* _Complete the following_
1. Copy the passage of the university support services case study between "Our client, a" and "experiences across departments.", inclusive.
2. Carry on the university support services case study from the point where it stops.

* _Extracted text_
:::::

Designing a student-first vision for university support services

Making it easier for students to access and navigate support at key moments in their university journey.


Impact: 

  • Aligned staff and students around a shared vision for the future of student support services.

  • Inspired innovation with a series of concepts that brought the future to life through storytelling and digital mockups.

  • Provided a pathway forward for our client to implement the work.

Timeframe: 8 weeks

Services provided:

  • Research:

    • Qualitative ethnographic research

  • Design: 

    • Service design

    • Concept creation

    • Service blueprinting

    • Prototype testing

Deliverables:

  • Six actionable insights that reframed how the university approached student support.

  • A conceptual model of student service interactions, mapping key pain points and opportunities.

  • A high-level roadmap that outlined tactical quick-wins and longer-term strategic initiatives. 

  • An illustrated model demonstrating how students navigate the support system based on their confidence and trust in the institution.


Context: 

Our client, a leading university in Australia, was grappling with how to evolve its student support services in line with the increasingly complex needs of its more than 40,000 students. With students trying to navigate everything from orientation, to enrolment, assessments and accommodation, there was a pressing need to ensure they had access to the right support services at the right time.

Previous research by WAVE had highlighted a number of current difficulties for students— navigating university processes, a lack of confidence in support systems, and fragmented experiences across departments.

WAVE was engaged to help create a forward-thinking, student-first vision for the university’s support services, with a focus on improving the student experience over the next three-to-five years.

Approach:

Our client had already completed a significant amount of work to understand the student journey. We needed to connect the dots between existing initiatives and insights from past research to develop a future vision for services. To reflect work to-date and guide our intent, we collaborated with project stakeholders to establish a set of design principles. Drawing on past insights about student challenges, we integrated existing journey maps and leveraged staff knowledge to ground our approach in real-world experiences.

:::::

* _Dataset content_

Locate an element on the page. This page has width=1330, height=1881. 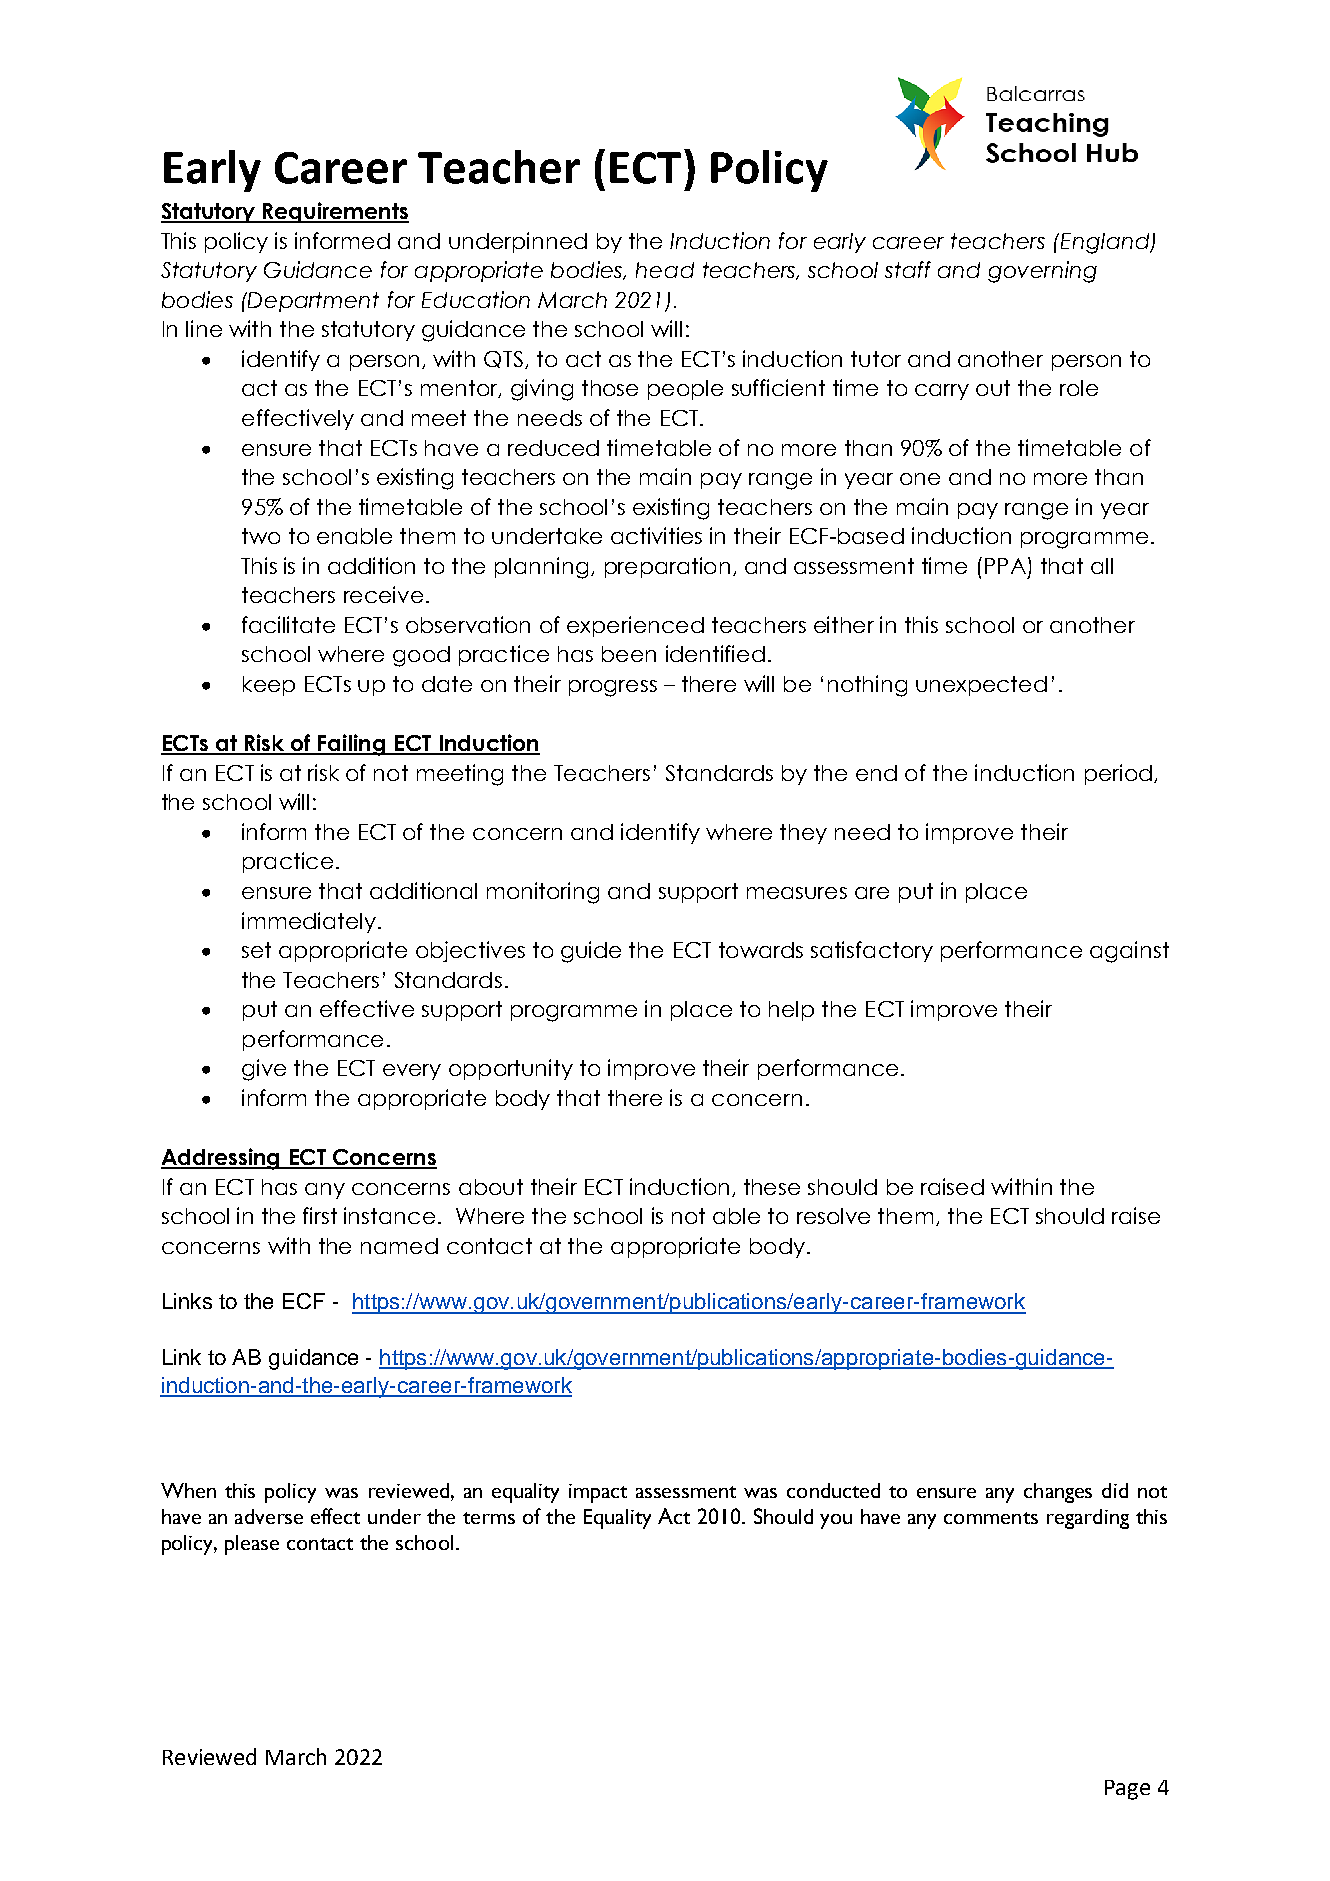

:::::

* _Task results_
1.
Our client, a leading university in Australia, was grappling with how to evolve its student support services in line with the increasingly complex needs of its more than 40,000 students. With students trying to navigate everything from orientation, to enrolment, assessments and accommodation, there was a pressing need to ensure they had access to the right support services at the right time.

Previous research by WAVE had highlighted a number of current difficulties for students— navigating university processes, a lack of confidence in support systems, and fragmented experiences across departments.

2.
To find new inspiration, we needed to look outside of the education sector, drawing on other industries and service providers for best practice examples. We explored how government agencies, mental health services, and consumer tech companies were delivering seamless, user-centric services. This research offered fresh perspectives, providing valuable examples that would serve as stimulus for our co-creation efforts with university staff. 

To generate novel solutions that would support students across their university journey, we held a series of co-creation workshops with staff, each focussed on a different stage of the student lifecycle. This produced over 100 ideas aimed at improving service delivery. These ideas ranged from automatic enrollment systems to co-locating services and creating digital tools for students to manage their university journey. By engaging staff from faculties, marketing, wellbeing, and frontline services, we ensured our solutions were comprehensive and grounded in practical, first-hand knowledge. 

We needed to ensure the concepts we developed met the needs of both students and staff. We conducted validation workshops with students and critique sessions with staff that allowed for continuous refinement of ideas, ensuring buy-in and alignment across the university. To bring concepts to life we defined an overarching narrative that tied them together and developed supporting digital-mockups to visually represent them. By the end of the process, we had established a vision the university could work towards and developed a prioritised set of future-state service concepts ready for further detailed design.

Outcome:

We aligned staff from different faculties and service areas around a shared vision for the future of student support services, developing a clear pathway for the university to follow and an implementation plan to guide ongoing work.

Our work resulted in the creation of eight future-state service concepts designed to support students throughout critical transitions in their university journey, such as course enrollment and connecting with peers.

The project fostered a future-focused mindset among staff, encouraging them to look beyond day-to-day operational issues while demonstrating the need for collaboration across the university at each stage of the student journey. By drawing on analogous service examples outside the tertiary education sector, we were able to shift perspectives and empower staff to think creatively about the future.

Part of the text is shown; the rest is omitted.